> [WHAT THE TASK REQUIRES]
Copy out the records word for word, from the line containing "coordinates (84, 206)." up to and including the line containing "center [84, 167].".

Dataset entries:

|---|

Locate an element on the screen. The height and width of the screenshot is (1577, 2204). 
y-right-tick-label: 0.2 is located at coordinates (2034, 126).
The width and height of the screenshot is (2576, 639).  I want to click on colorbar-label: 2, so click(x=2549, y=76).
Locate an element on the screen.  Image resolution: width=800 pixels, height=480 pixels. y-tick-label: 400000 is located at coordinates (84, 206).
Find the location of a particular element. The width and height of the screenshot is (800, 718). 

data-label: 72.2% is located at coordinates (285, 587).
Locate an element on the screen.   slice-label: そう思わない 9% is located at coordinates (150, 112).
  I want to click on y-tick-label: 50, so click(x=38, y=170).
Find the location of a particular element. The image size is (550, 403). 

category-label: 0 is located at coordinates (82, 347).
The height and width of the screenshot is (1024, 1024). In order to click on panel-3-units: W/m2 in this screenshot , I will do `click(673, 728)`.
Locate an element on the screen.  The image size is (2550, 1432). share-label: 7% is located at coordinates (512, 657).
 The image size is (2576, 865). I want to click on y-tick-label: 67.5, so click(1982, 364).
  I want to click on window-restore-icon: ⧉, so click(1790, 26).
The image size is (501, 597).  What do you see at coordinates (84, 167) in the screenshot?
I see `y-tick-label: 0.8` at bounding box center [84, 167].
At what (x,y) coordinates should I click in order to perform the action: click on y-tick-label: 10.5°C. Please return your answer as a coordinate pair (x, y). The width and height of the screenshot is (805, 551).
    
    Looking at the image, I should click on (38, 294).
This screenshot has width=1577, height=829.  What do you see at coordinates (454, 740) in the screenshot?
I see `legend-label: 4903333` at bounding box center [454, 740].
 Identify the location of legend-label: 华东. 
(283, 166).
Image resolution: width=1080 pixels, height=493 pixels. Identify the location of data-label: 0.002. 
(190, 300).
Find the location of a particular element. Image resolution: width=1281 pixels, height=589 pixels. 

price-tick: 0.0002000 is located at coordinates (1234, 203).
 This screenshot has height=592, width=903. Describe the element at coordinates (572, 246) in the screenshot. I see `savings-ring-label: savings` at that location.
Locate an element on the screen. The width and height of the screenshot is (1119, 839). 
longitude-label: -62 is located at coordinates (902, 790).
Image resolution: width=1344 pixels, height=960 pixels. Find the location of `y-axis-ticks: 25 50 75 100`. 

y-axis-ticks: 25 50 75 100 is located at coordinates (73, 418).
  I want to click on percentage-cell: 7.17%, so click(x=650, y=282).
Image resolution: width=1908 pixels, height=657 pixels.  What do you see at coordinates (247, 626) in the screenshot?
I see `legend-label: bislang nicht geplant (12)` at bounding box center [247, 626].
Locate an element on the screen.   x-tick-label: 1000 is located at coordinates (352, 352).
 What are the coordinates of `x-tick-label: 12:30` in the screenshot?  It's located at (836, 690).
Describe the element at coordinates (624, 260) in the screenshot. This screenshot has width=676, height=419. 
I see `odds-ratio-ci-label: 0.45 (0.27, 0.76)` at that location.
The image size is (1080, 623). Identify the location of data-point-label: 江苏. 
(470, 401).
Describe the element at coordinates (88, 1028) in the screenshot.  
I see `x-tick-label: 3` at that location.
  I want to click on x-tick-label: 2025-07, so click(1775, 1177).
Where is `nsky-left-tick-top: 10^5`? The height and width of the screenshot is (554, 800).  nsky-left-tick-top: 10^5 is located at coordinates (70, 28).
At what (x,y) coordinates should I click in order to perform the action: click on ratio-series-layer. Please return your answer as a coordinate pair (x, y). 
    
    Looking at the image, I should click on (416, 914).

|---|

> [EXERCISE RESULT]
Locate an element on the screen.  Image resolution: width=800 pixels, height=480 pixels. y-tick-label: 400000 is located at coordinates (84, 206).
Find the location of a particular element. The width and height of the screenshot is (800, 718). 

data-label: 72.2% is located at coordinates (285, 587).
Locate an element on the screen.   slice-label: そう思わない 9% is located at coordinates (150, 112).
  I want to click on y-tick-label: 50, so click(x=38, y=170).
Find the location of a particular element. The image size is (550, 403). 

category-label: 0 is located at coordinates (82, 347).
The height and width of the screenshot is (1024, 1024). In order to click on panel-3-units: W/m2 in this screenshot , I will do `click(673, 728)`.
Locate an element on the screen.  The image size is (2550, 1432). share-label: 7% is located at coordinates (512, 657).
 The image size is (2576, 865). I want to click on y-tick-label: 67.5, so click(1982, 364).
  I want to click on window-restore-icon: ⧉, so click(1790, 26).
The image size is (501, 597).  What do you see at coordinates (84, 167) in the screenshot?
I see `y-tick-label: 0.8` at bounding box center [84, 167].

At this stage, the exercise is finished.